# Horse slaughter houses may re-open



## wyogoob (Sep 7, 2007)

Congress has lifted a 5-year ban on horse meat inspections. Horse slaughter houses could open again.

http://bottomline.msnbc.msn.com/_news/2 ... n-the-menu


----------



## Clarq (Jul 21, 2011)

I wonder if I would even see horse meat in the grocery store if a slaughterhouse did open. I wouldn't have a problem eating horse meat if the price was right and the taste was good, but it looks like a lot of people don't like the idea. I don't see why people have such a problem with slaughtering horses for food.


----------



## NHS (Sep 7, 2007)

"I slaughtered this horse last Tuesday, I'm afraid it's starting to turn."


----------



## pkred (Jul 9, 2009)

I wonder, if this has anything to do with the BLM's wild mustang program that no longer has a budget. The government has got all those horses and nothing to do with them... So, now they are putting equine back on the table, maybe equine should have never left?

Material supplied

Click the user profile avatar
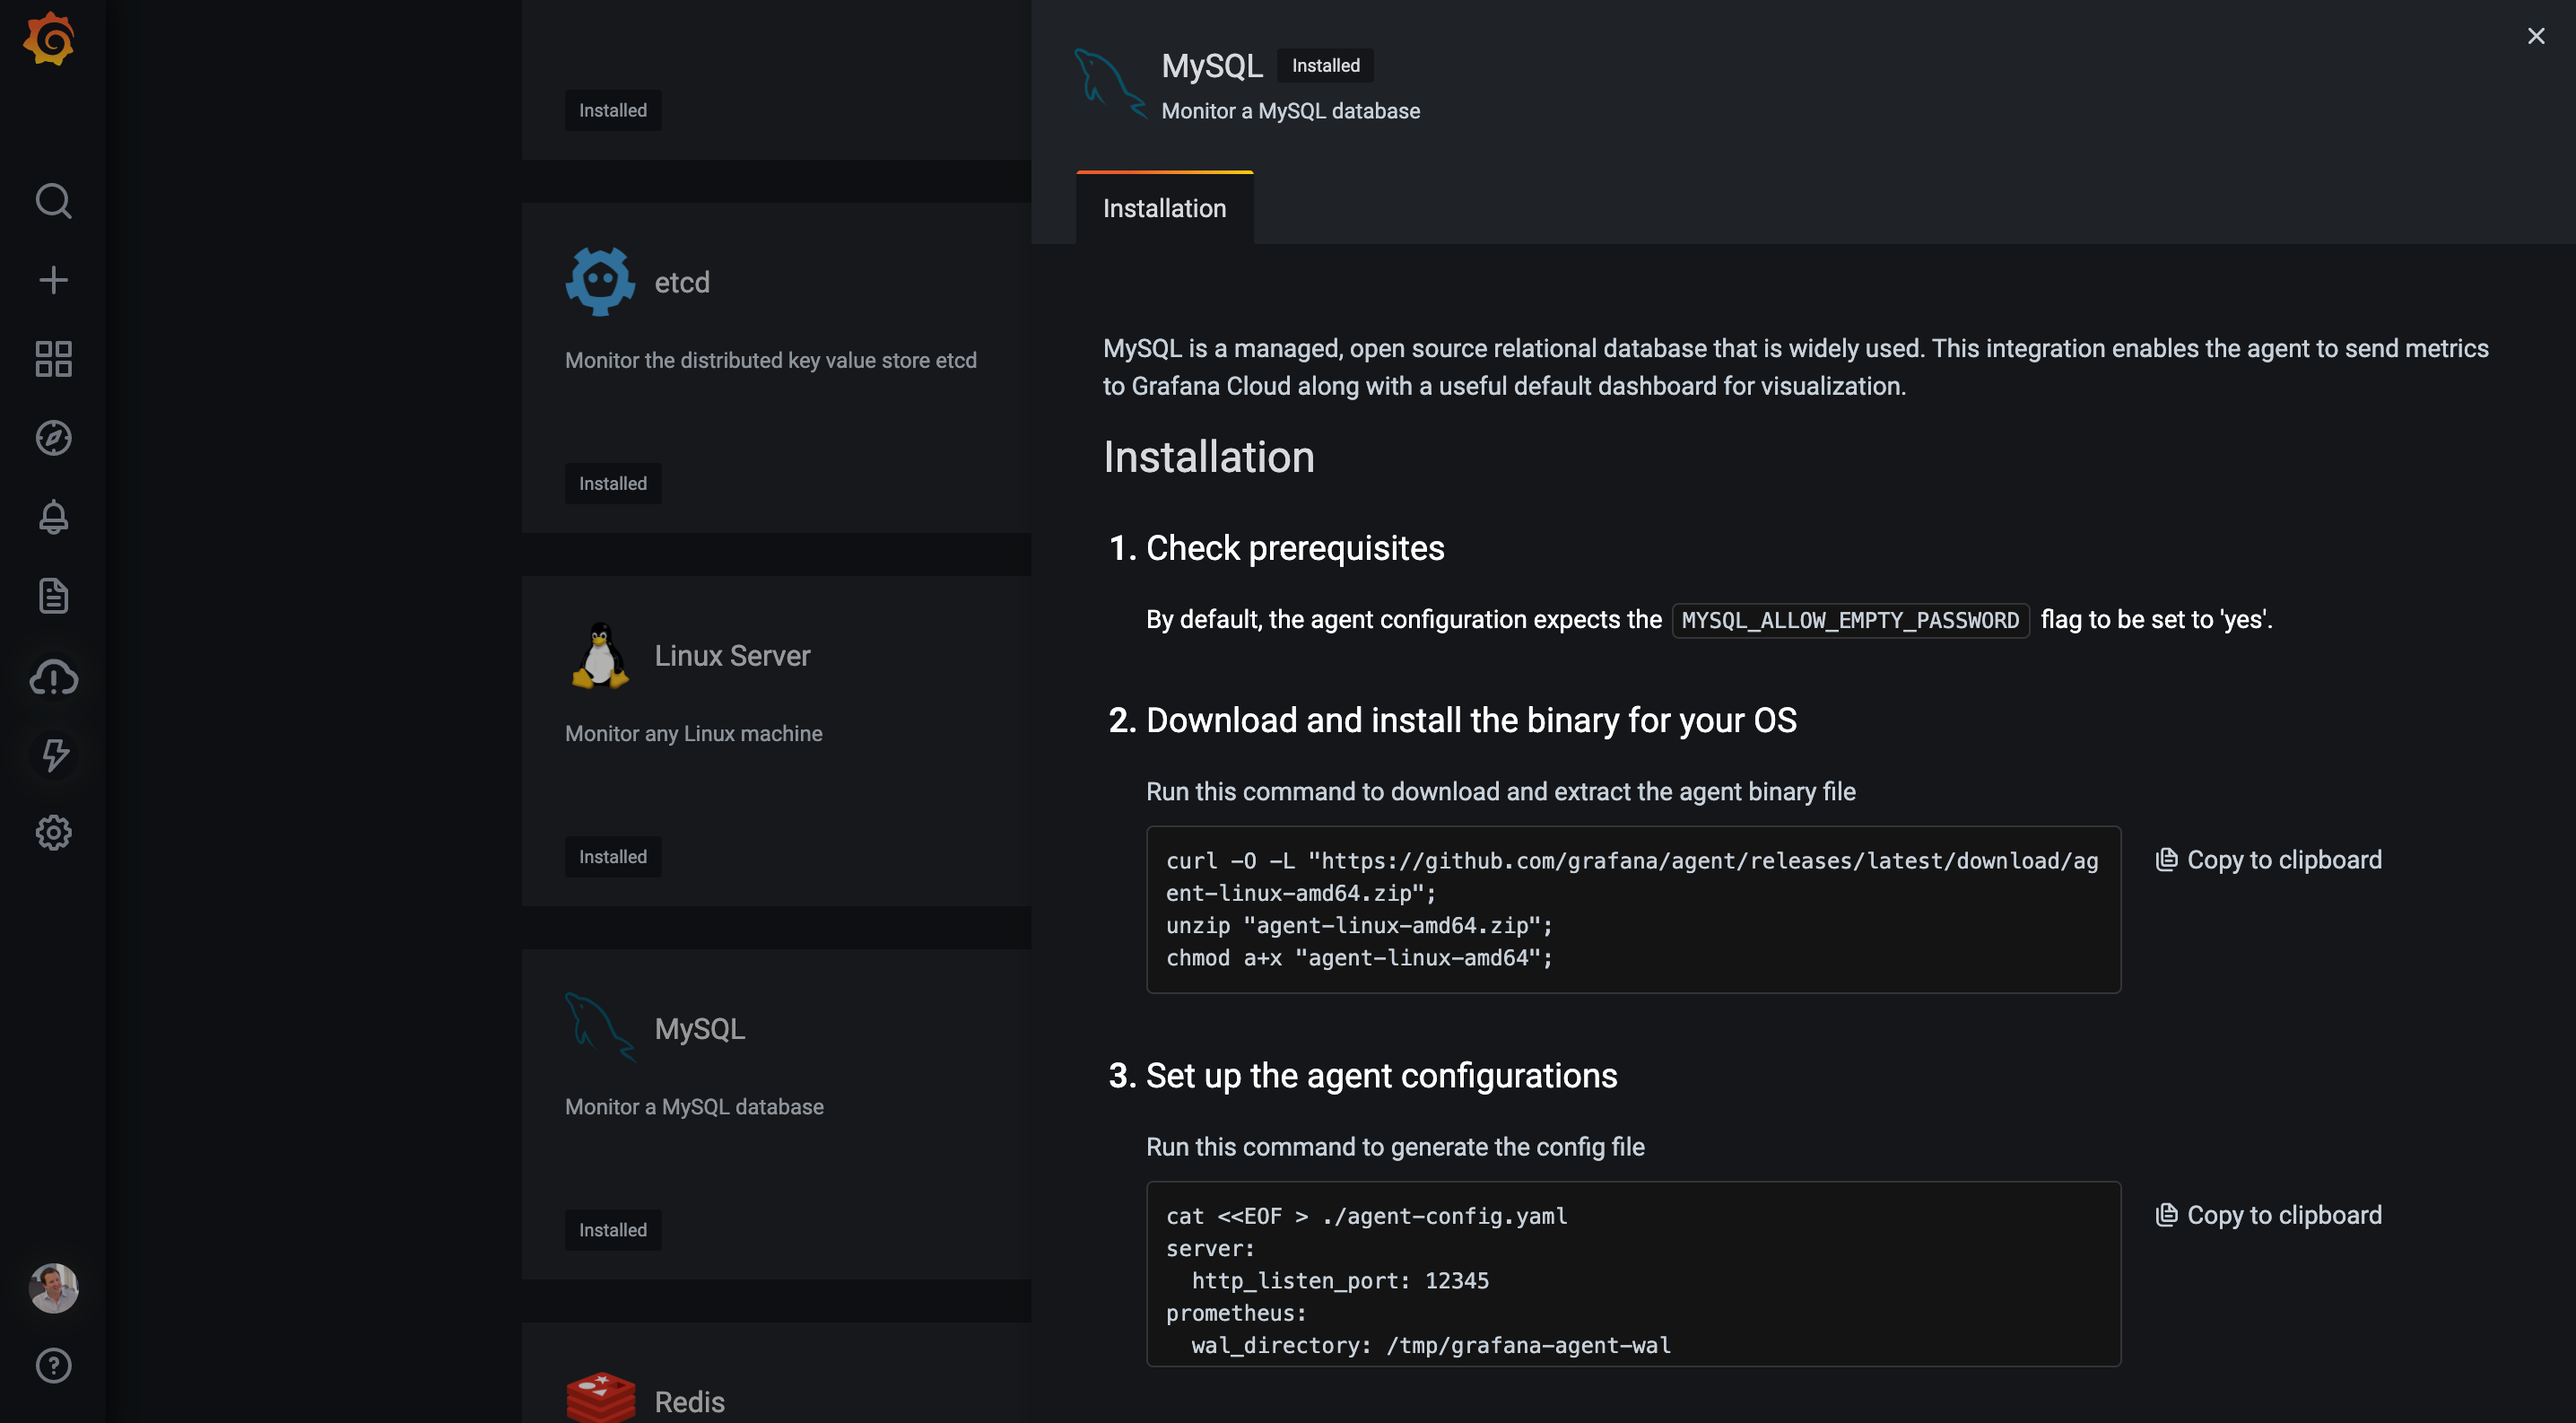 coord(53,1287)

...

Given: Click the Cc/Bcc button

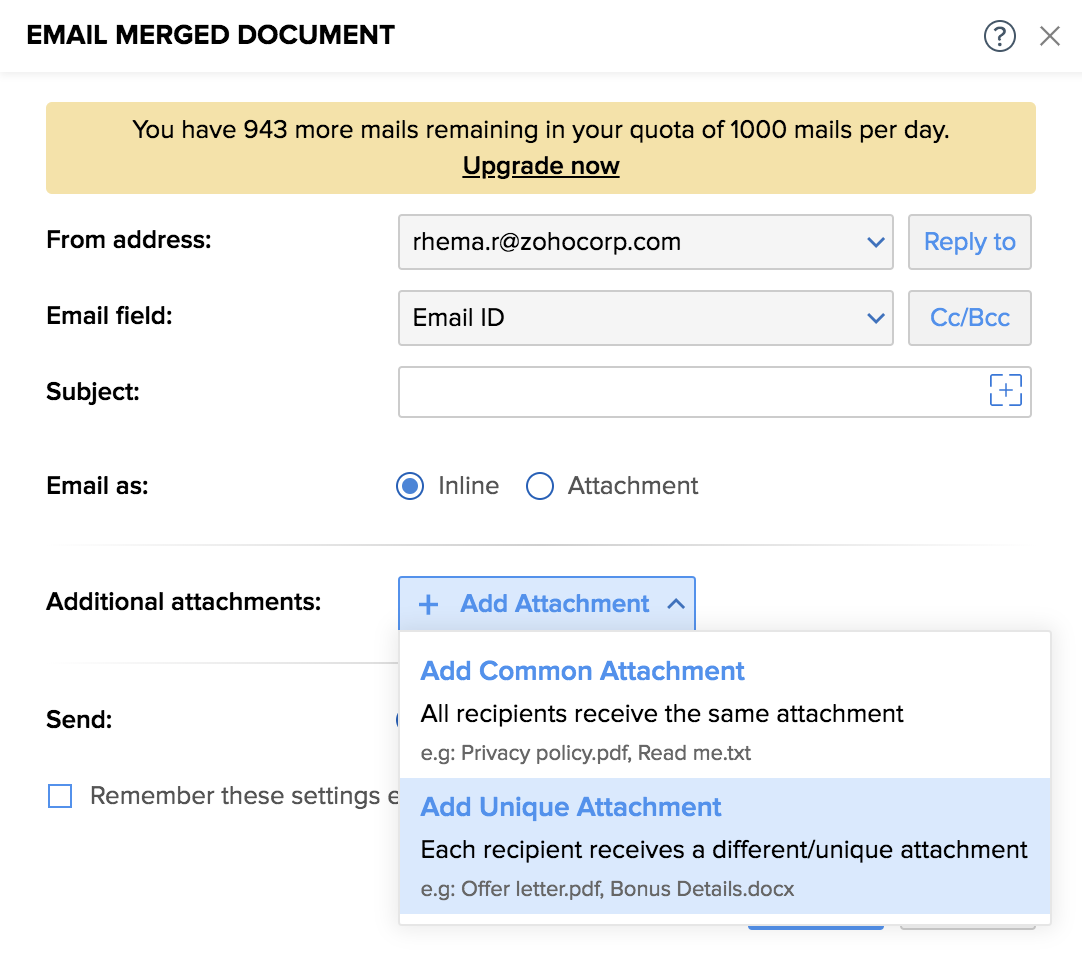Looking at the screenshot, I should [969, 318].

Requirement A
Translate this sentence from the horse slaughter thread into Spanish: "Horse slaughter houses could open again."
Requirement B
Pick up the forum thread about horse slaughter houses after its last post and continue it.
The entries have nothing to do with the horse slaughter thread.

Final result A
Los mataderos de caballos podrían volver a abrir.

Final result B
----------



## wyogoob (Sep 7, 2007)

pkred said:


> I wonder, if this has anything to do with the BLM's wild mustang program that no longer has a budget. The government has got all those horses and nothing to do with them... So, now they are putting equine back on the table, maybe equine should have never left?


I'm sure this new ruling will impact the BLM's wild and feral horse programs. I understand that these programs have been sort of "on hold" because the cost of taking horses to slaughter houses in Canada or Mexico was too costly.


----------



## GaryFish (Sep 7, 2007)

Mustangs are strictly forbidden from going to meat processors. So even with horse beef processing opening up, the mustangs are off limits. The Wild Horse and Burro Act is pretty explicit on that one. 

The argument against eating horse beef is purely emotional though. For whatever reason, the emotional attachment to horses makes it hard for people to eat them. For me, I see horse beef as an expensive way to get meat. The conversions of feed for meat production are exponentially different than the critters we usually eat like pigs, cows and chickens. It just doesn't make economic sense. Then again, we've spent hundreds of years breeding horses for utility instead of food production. I guess if that shifted, we could breed some horse strains that are slow, fat, and gain weight quickly.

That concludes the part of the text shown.